For Robin Eggar, Managing Director, Head of UK Investment Management at Brooks Macdonald, this reduction in cost was a significant step forward in increasing the value for money which the investment manager is able to deliver for clients as he comments: “We’re constantly working towards our ambition to deliver robust investment performance alongside outstanding service for our clients and intermediaries. We understand the importance of cost as a key consideration in the advice process and that’s why we were so pleased to announce the reductions to the Cornelian Risk Managed Fund ranges back in the summer.”

The active and/or passive debate

Finally, we were also interested to hear readers’ views on the age-old discussion as to the merits of choosing active investment management and/or opting for passive strategies. When it comes to using active investment solutions, 20.8% of respondents told us that this was their preferred approach, with just 5.6% favouring passive strategies. The vast majority (73.6%) of our survey respondents told us that they recommend the use of a combination of both active and passive approaches in their clients’ portfolios to help them to achieve their investment goals. Such views appear to be well entrenched with our respondents, with 73% reporting that these approaches are likely to ‘stay the same’ in future.

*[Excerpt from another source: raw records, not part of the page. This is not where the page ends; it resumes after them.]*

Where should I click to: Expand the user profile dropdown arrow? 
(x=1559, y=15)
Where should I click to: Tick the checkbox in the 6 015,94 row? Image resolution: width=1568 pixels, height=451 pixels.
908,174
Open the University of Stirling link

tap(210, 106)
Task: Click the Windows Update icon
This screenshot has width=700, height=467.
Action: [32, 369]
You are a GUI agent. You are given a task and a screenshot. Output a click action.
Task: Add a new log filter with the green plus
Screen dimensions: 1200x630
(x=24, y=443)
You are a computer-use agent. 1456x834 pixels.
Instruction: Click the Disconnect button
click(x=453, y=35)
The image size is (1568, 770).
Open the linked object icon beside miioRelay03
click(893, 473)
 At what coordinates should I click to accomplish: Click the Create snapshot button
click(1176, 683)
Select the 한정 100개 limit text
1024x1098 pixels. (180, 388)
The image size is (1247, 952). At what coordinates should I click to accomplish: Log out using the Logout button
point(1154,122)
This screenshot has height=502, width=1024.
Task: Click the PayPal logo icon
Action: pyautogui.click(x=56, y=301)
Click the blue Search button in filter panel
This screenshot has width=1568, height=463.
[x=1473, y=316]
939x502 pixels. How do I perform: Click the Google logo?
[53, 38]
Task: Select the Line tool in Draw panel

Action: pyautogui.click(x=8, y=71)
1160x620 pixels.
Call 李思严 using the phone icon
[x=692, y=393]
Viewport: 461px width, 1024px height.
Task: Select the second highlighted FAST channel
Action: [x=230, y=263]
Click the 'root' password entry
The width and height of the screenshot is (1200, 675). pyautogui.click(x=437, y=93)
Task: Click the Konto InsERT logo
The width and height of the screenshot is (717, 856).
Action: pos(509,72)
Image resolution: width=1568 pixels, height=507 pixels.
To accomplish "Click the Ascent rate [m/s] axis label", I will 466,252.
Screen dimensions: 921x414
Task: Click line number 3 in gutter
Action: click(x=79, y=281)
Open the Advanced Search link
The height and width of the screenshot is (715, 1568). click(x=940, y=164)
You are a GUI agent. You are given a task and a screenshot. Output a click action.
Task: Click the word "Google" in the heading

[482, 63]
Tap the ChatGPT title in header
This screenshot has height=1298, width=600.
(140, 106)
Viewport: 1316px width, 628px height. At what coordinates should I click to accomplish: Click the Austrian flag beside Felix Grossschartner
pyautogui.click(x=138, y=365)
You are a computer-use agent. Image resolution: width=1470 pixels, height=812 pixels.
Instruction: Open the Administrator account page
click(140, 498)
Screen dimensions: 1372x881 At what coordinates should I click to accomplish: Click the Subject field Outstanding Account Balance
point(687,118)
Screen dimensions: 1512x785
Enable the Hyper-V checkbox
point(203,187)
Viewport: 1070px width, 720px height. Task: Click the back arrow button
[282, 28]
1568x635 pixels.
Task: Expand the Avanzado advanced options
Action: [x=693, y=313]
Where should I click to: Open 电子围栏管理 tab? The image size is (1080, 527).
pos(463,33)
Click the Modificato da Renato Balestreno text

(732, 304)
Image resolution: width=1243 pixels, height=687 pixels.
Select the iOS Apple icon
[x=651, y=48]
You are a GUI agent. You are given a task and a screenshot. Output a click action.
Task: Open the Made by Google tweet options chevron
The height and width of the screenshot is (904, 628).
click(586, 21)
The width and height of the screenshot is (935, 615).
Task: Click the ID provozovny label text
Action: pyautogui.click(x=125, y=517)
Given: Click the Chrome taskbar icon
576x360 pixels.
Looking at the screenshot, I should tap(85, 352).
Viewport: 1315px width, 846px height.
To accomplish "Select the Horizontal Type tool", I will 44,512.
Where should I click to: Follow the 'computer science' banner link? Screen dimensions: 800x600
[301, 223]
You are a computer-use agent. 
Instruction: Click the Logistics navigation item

In rounding off the survey, we asked our readers to tell us which product developments they would like to see from investment solutions’ providers over the next 12-18 months. From the responses we received, it appears that the following are amongst the requirements which feature high on advisers’ lists:

  • Wider choice of sustainable/ESG-focused MPS strategies and multi-asset funds
  • Further decreases in costs and greater transparency of charges
  • Improved platform availability
  • Enhanced reporting, technical updates and service

About the Cornelian Risk Managed Funds

The two Cornelian Risk Managed Fund ranges consist of eleven funds across five different risk levels – providing choice and flexibility when selecting a multi-asset investment solution. The funds are widely available on all major platforms.

For more information, please click here

*Survey details

The IFA Magazine survey entitled “Understanding multi-asset funds” was carried out online with readers between 6th – 9th September 2022. There were 144 respondents.